HIGH pii leakageflaskbearer tokens

Pii Leakage in Flask with Bearer Tokens

Pii Leakage in Flask with Bearer Tokens — how this specific combination creates or exposes the vulnerability

In Flask APIs that use Bearer Tokens for authentication, PII leakage commonly arises when endpoints authenticate requests but then return sensitive user data without adequate authorization checks or output safeguards. A typical pattern is reading the token from the Authorization header, validating it (for example against a database or cache), and proceeding to expose user profile or account information. If route logic omits proper access controls, an attacker who obtains or guesses a valid token can view PII belonging to other users by manipulating identifiers or exploiting weak ownership checks. This risk is compounded when responses include fields such as email, phone, government ID, or internal user IDs that should be restricted to the authenticated subject only.
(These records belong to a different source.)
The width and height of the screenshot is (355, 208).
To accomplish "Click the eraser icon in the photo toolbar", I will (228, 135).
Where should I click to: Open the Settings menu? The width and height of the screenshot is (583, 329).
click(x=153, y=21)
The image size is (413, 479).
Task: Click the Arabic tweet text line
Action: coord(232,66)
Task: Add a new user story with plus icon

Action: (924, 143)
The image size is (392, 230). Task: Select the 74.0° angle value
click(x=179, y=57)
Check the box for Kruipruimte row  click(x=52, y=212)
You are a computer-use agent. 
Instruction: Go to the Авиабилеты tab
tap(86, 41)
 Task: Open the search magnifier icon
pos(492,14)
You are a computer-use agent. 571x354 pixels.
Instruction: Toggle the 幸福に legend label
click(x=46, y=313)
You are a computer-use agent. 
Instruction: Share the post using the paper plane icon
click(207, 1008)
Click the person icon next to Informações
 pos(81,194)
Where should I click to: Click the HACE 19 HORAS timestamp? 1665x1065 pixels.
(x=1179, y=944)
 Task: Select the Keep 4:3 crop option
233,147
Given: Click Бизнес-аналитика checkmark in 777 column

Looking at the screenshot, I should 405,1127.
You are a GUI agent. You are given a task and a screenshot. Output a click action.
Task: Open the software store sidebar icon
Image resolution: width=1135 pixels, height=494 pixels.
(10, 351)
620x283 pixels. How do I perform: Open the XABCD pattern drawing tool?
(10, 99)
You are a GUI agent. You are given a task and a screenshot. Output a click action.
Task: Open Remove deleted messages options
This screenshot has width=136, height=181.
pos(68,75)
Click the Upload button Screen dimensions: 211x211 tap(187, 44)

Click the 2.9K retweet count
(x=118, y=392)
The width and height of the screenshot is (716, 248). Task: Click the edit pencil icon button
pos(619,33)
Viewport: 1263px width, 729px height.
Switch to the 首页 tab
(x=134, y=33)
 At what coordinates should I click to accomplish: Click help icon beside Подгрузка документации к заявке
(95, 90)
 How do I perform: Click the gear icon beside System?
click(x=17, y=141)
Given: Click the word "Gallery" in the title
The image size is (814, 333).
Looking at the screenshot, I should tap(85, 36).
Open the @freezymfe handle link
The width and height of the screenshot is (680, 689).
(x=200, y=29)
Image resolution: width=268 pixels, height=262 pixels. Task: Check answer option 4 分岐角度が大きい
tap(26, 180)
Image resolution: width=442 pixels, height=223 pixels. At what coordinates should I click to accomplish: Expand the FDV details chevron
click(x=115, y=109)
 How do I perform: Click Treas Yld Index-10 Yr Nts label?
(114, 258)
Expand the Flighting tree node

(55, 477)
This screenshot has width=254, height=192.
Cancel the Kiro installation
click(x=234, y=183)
Even when tokens are validated, leakage can occur through misconfigured serialization, verbose error messages, or improper logging that exposes tokens or associated PII in server logs or error responses. Flask’s default JSON encoder may inadvertently serialize sensitive fields if the response model is not carefully defined. For instance, an endpoint like /users/<user_id> that uses a token to identify the requester might fail to ensure that the requested user_id matches the token’s subject, allowing horizontal privilege escalation and broad PII exposure. Compounded with missing rate limiting or weak audit trails, an attacker can probe multiple user IDs to harvest large datasets of PII without triggering defenses.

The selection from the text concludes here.